Getting a sound sleep in early life is crucial to remaining fit and fine for the rest of the life. Explaining this point, new research reveals lack of proper sleep at the early stages of growth increases risk of obesity in children.
Researchers from the University College of London looked at 1,303 families enrolled in the Gemini twin birth cohort in the UK and found a direct link between short sleep and excess consumption of food.
During the study, researchers collected sleep, weight and dietary data when the children were around 16, 17 and 21 months old respectively.
Sleep duration of children was assessed by interviewing parents who provided information about their children's normal bed and waking time and details of daytime nap. To measure eating habits and food intake, parents were asked to write down whatever food items and drinks their children had in the past three days.
At the end of the study, a sleep duration that lasted less than 10 hours was associated with consumption of 105kcal extra daily, compared to the ones sleeping more than 13 hours.
"We know that shorter sleep in early life increases the risk of obesity, so we wanted to understand whether shorter sleeping children consume more calories," researcher Dr Abi Fisher from the Health Behaviour Research Centre at UCL, said in a news release.
"Previous studies in adults and older children have shown that sleep loss causes people to eat more, but in early life, parents make most of the decisions about when and how much their children eat, so young children cannot be assumed to show the same patterns.

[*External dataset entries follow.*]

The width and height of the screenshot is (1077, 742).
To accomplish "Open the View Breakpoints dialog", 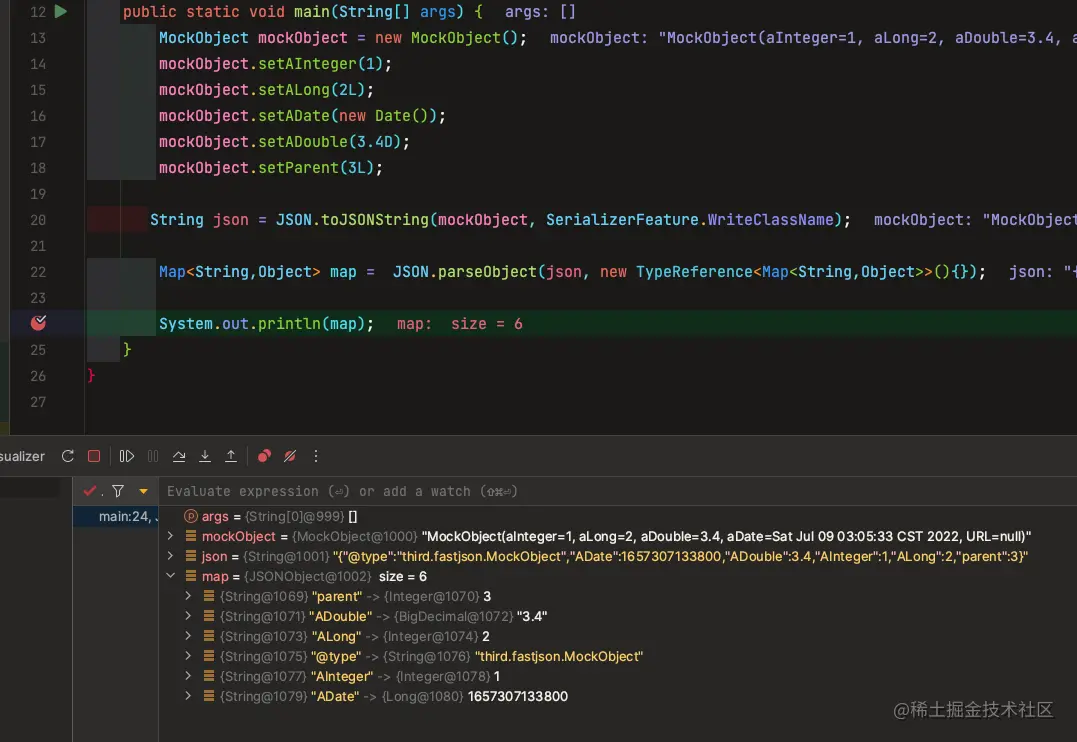I will tap(264, 456).
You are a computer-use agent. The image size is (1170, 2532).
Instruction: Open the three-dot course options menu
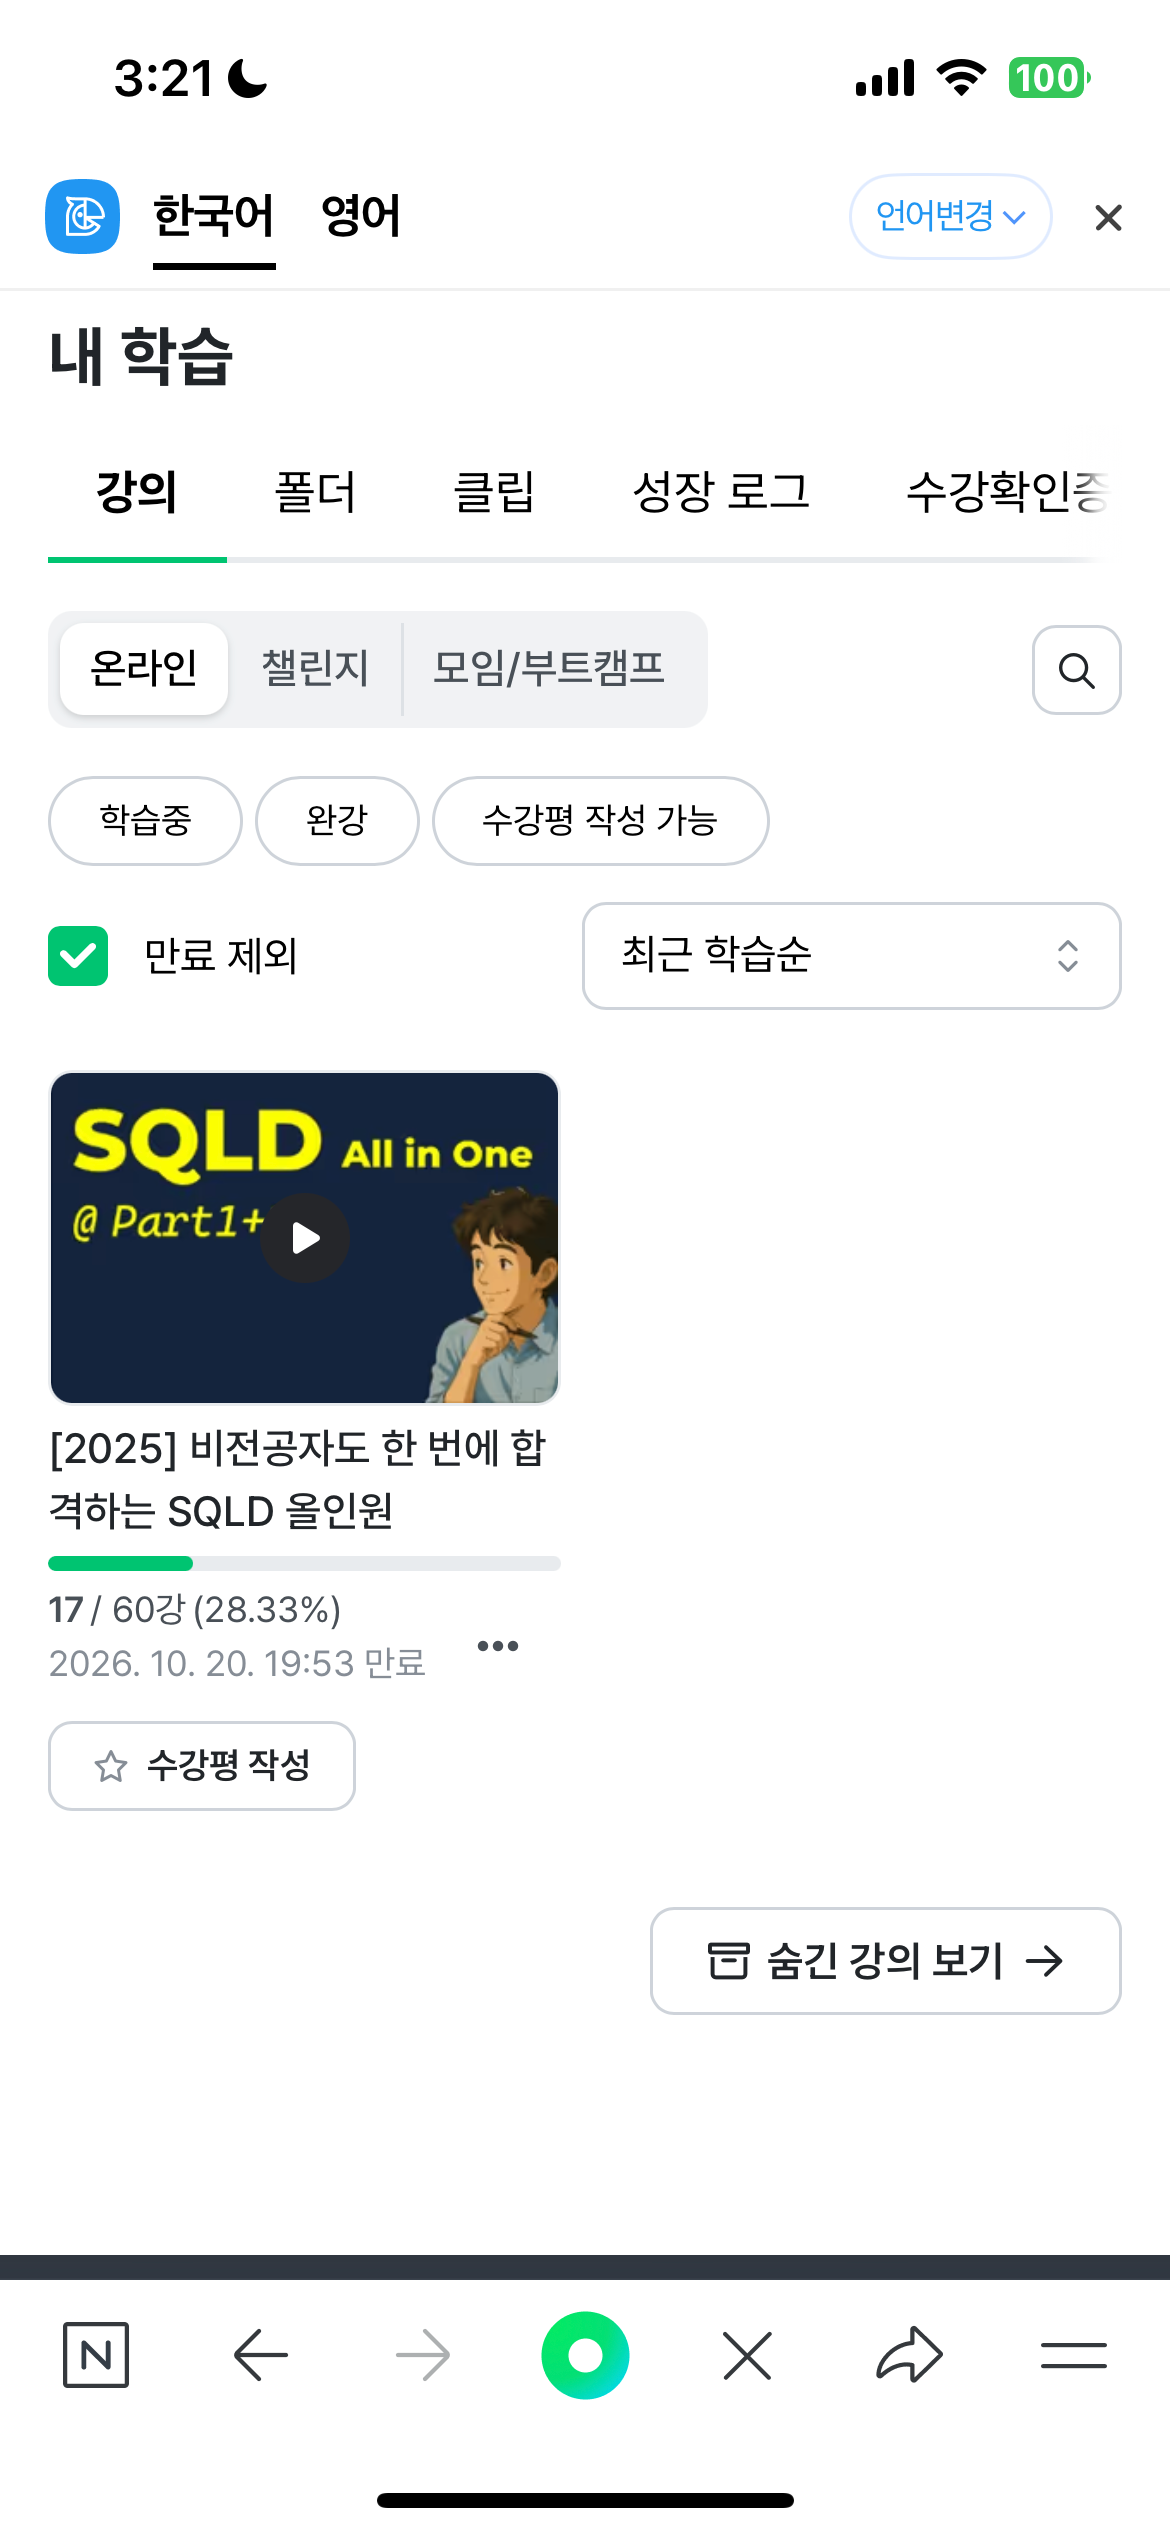[x=498, y=1646]
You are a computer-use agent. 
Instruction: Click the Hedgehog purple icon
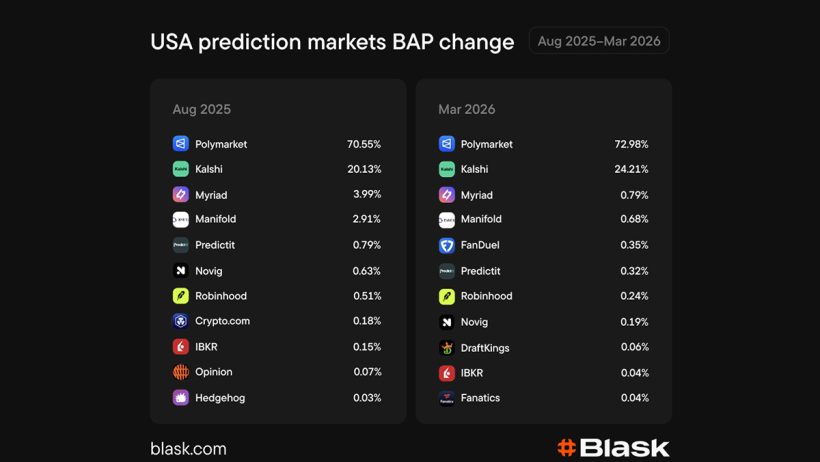181,398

"The key message here is that shorter sleeping children may prone to consume too many calories," says Dr Fisher. "Although more research is needed to understand why this might be, it is something parents should be made aware of."
The findings published in the International Journal of Obesity come at a time when the world is struggling hard to fight childhood obesity. A 2011 World Health Organization (WHO) report showed that more than 40 million children aged below five were overweight.
According to the National Sleep Foundation in the US, newborns and toddlers should get 10.5 to 18 hours and 12 to 14 hours sleep every day. Several studies in the past have shown similar after effects associated with too little sleep in young children. A British study of 8,000 children found a 45 percent increased risk of obesity associated with sleeping less than 10 hours a day at age three.
In another US study of 915 of infants, babies who slept less than 12 hours daily had twice the odds of becoming obese by age three. Last year November, Chantelle Hart and colleagues from the Temple University found that sleep deprivation encouraged children to eat more food and thus gain weight.
According to experts at the Harvard School of Public Health in the US, sleep deprivation increases food intake by changing the function of hormones that regulate hunger - by tempting people to eat more during the extra waking hours they get, by influencing food choices negatively, by encouraging to spend more time in sitting activities than physical ones, and lowering body temperature that further leads to decreased energy consumption.